Cloud as technology bookend

Public cloud services are well-known for hitting the middle of the bell curve. General purpose hardware can be replaced by virtual machines in any cloud offering. It makes sense to target this beefy middle. While the margins might not be the best, there’s an unbelievable amount of volume.

But Oracle’s recent earnings call got me thinking about the ends. Oracle continues to insist, despite a lack of evidence, that they’re a legitimate player in Infrastructure-as-a-Service. Oracle is cutting jobs in their hardware business, which has lead some to believe that SPARC processors will primarily  be used in Oracle’s cloud offering.

If that is indeed the case, that signals a surrender of sorts. X86 rules the CPU market these days, and Oracle must see the writing on the wall. As SPARC-based hardware reaches end-of-life, many customers will look to other options. A SPARC cloud gives Oracle a way to convince customers to stay on the platform, at least for a little while, and also helps drive IaaS usage.

This is similar to how I perceive the VMware/Amazon partnership announced last year. Customers are given a gentle exit ramp for a technology that is becoming less relevant, while the vendor gets to extract as much revenue as possible. Public cloud services can serve the tail end of the market, so long as there’s enough usage to keep a minimum offering.
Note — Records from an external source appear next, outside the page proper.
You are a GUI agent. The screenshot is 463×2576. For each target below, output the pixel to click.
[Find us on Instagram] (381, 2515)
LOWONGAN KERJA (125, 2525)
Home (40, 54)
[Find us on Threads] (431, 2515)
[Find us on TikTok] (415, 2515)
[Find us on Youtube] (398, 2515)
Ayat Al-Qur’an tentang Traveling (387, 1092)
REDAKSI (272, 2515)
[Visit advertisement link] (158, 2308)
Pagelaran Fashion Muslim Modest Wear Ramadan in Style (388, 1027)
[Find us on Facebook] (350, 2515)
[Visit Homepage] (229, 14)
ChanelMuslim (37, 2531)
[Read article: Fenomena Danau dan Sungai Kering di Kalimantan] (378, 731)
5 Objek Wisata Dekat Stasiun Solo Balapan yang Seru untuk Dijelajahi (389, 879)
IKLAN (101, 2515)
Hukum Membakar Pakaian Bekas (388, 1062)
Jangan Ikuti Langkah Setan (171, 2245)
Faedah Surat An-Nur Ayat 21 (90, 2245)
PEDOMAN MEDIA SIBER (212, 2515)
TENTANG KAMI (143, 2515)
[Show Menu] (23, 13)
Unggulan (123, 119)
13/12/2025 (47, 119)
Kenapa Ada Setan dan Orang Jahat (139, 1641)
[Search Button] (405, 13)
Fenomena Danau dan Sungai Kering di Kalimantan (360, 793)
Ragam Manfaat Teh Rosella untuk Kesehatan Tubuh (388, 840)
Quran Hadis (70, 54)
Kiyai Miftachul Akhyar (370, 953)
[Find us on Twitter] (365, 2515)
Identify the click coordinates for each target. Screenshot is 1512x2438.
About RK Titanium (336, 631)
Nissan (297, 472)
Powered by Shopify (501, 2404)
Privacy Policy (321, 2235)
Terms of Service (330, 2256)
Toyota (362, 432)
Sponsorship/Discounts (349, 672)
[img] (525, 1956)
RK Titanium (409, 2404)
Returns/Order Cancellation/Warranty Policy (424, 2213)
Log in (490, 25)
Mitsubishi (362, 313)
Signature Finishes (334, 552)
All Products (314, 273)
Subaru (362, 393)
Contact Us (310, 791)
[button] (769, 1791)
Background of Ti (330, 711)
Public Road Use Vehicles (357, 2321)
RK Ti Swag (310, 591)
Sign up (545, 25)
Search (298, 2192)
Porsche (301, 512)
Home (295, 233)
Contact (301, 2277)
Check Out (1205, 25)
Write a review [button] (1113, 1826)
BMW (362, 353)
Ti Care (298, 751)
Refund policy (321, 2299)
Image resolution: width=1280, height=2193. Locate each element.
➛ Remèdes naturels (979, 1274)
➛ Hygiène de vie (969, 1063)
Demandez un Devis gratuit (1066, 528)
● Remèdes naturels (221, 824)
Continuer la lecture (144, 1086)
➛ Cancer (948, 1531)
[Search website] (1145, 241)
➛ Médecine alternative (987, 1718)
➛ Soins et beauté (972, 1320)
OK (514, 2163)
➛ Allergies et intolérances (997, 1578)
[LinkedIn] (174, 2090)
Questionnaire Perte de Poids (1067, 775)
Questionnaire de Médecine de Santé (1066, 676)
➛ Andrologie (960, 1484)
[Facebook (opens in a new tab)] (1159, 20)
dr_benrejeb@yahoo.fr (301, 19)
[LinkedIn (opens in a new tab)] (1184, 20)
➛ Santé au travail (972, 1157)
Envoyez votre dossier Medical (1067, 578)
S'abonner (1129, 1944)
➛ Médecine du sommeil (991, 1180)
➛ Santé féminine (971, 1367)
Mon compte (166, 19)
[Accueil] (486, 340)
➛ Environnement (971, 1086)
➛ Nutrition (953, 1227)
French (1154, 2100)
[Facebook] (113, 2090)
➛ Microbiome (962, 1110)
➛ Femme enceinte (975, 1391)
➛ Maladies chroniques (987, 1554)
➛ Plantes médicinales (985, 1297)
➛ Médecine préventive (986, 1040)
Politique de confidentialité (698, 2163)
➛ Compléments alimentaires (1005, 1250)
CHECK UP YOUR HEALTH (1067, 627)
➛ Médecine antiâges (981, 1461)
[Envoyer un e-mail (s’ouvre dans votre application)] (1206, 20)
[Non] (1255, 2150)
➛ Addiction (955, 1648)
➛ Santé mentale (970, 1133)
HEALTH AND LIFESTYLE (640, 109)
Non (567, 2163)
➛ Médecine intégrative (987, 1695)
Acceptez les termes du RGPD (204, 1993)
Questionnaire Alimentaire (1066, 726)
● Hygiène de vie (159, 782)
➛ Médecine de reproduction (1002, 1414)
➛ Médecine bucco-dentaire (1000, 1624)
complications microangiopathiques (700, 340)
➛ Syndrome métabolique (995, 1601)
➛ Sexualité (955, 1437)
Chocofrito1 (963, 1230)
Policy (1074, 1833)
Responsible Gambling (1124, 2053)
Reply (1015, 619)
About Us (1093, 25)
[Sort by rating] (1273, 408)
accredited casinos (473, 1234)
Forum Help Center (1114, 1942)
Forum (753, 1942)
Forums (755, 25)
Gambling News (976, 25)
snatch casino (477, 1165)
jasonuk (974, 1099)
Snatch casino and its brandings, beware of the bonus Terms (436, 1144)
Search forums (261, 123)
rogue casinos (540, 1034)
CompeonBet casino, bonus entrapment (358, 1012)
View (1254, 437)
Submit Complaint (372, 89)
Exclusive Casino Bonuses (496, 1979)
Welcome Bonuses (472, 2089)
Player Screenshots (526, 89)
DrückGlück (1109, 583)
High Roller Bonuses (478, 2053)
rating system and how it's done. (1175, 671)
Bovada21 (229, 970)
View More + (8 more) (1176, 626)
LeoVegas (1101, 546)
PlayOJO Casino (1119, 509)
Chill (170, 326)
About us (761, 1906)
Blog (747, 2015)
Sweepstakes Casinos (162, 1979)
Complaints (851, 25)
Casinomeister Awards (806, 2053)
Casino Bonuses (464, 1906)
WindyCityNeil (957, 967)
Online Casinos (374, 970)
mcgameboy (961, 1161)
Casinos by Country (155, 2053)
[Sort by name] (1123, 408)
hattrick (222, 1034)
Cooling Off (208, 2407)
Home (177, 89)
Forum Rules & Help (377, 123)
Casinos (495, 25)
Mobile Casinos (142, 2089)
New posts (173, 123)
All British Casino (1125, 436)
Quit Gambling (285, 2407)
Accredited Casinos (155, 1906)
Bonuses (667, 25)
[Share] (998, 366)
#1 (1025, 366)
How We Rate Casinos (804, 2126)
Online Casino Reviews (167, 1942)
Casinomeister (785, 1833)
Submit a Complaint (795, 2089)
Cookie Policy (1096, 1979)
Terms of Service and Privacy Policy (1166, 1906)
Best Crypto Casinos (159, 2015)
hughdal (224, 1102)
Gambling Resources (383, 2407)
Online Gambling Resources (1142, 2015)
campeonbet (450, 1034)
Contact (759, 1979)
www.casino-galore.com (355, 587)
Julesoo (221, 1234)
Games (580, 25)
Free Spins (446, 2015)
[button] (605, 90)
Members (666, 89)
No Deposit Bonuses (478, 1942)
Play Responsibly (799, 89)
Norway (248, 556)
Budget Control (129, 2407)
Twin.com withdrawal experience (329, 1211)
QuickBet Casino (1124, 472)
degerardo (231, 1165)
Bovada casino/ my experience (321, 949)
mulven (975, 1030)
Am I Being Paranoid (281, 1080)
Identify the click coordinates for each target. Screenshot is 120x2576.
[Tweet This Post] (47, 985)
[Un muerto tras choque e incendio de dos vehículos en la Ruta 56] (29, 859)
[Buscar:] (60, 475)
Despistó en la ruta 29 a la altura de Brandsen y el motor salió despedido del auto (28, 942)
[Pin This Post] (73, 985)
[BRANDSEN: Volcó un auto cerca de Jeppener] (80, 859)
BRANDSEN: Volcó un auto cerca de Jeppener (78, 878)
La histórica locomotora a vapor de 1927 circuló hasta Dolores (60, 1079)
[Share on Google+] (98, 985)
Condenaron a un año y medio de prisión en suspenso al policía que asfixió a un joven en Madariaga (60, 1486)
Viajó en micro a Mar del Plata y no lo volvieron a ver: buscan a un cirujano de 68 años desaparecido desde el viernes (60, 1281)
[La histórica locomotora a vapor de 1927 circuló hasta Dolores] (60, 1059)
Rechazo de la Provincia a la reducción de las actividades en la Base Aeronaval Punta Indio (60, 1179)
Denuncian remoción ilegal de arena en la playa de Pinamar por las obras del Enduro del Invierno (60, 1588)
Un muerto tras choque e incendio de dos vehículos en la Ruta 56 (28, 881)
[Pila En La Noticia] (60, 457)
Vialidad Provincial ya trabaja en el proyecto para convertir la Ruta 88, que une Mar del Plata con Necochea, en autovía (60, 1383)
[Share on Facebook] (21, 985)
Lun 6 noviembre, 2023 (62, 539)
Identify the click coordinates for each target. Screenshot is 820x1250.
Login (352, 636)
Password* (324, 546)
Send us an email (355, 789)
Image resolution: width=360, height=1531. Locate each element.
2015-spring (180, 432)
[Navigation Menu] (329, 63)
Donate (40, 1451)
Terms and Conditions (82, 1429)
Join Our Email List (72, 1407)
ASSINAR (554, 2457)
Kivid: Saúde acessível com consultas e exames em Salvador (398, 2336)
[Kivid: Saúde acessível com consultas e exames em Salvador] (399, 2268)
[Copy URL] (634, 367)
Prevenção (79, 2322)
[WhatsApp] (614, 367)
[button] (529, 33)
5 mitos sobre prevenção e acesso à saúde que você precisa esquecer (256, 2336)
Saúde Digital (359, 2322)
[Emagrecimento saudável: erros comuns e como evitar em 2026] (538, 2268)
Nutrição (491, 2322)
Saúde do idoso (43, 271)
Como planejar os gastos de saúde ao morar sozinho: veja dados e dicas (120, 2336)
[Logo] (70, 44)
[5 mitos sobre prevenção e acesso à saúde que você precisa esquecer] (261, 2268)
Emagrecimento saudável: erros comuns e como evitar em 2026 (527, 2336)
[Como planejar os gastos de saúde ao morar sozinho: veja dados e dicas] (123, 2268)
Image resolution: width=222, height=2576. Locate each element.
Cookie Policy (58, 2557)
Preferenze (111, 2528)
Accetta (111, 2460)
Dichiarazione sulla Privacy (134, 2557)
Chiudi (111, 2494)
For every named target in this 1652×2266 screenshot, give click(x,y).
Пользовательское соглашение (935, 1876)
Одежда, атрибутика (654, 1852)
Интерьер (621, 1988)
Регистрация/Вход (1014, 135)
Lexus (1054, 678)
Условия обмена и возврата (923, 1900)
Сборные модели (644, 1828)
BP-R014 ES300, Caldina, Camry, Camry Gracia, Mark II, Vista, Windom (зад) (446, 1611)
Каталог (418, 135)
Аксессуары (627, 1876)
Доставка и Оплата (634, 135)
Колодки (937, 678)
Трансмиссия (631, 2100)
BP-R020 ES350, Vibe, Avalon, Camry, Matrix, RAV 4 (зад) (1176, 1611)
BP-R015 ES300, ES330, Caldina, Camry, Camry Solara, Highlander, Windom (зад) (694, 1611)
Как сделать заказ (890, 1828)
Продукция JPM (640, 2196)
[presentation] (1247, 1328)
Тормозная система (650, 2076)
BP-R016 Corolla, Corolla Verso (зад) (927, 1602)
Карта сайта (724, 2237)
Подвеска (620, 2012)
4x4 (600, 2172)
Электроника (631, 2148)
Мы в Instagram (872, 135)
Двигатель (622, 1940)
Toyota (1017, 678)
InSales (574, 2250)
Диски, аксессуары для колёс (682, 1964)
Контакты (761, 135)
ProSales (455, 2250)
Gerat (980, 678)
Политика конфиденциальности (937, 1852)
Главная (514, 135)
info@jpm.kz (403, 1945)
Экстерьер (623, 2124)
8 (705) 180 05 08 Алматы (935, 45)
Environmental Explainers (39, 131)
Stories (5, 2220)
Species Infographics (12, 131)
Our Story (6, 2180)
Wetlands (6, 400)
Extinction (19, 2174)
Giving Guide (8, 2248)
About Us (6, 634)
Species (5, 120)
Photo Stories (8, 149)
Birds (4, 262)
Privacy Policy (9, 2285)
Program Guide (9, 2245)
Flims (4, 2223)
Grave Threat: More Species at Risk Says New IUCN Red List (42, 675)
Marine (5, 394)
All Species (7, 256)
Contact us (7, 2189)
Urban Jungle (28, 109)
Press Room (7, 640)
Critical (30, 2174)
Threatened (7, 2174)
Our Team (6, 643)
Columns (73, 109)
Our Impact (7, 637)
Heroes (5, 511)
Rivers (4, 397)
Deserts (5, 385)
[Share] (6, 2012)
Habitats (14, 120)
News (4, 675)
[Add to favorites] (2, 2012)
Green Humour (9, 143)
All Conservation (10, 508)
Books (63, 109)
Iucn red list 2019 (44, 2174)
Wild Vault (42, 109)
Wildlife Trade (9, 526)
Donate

But the cloud can also be where new hardware becomes mainstream. For example, both Amazon and Microsoft Azure have brought field-programmable gate array offerings to market. FPGAs are not new, but they’re certainly not mainstream. Amazon and Microsoft both see them as a worthwhile investment. With easy access to try them out, customers who might never have tried using FPGAs may soon find them indispensable. Once a new technology has a sufficient toe hold, a public cloud provider can give it the boost it needs to reach a mainstream audience. Or it may flop. That can happen, too.

In any case, the bulk of public cloud offerings will sensibly remain focused on the mass market. But don’t be surprised if offerings at either end become more numerous.

2 thoughts on “Cloud as technology bookend

  1. As much as I hate to say it, it makes a lot of sense for Oracle to get out of the SPARC business as push folks hard to use their cloud for DB needs.

    Of course, their DB is so bloody expensive their cloud offering looks cheap.

    Of course, they also have APEX which is some sugar to entice the unwary developer into their cloud offering.

  2. I agree. Oracle’s decision makes perfect sense for them. One interesting rub is that the x86 hegemony may be coming to…if not an end, at least a reduction. POWER and ARM architectures are making some inroads, at least for some use cases. I don’t know enough about the architectures to know how SPARC compares, but I find it interesting that Oracle could have been in on this if they had put more effort into SPARC instead of letting it go. Even if they weren’t getting out of the hardware business, it’s probably too late now.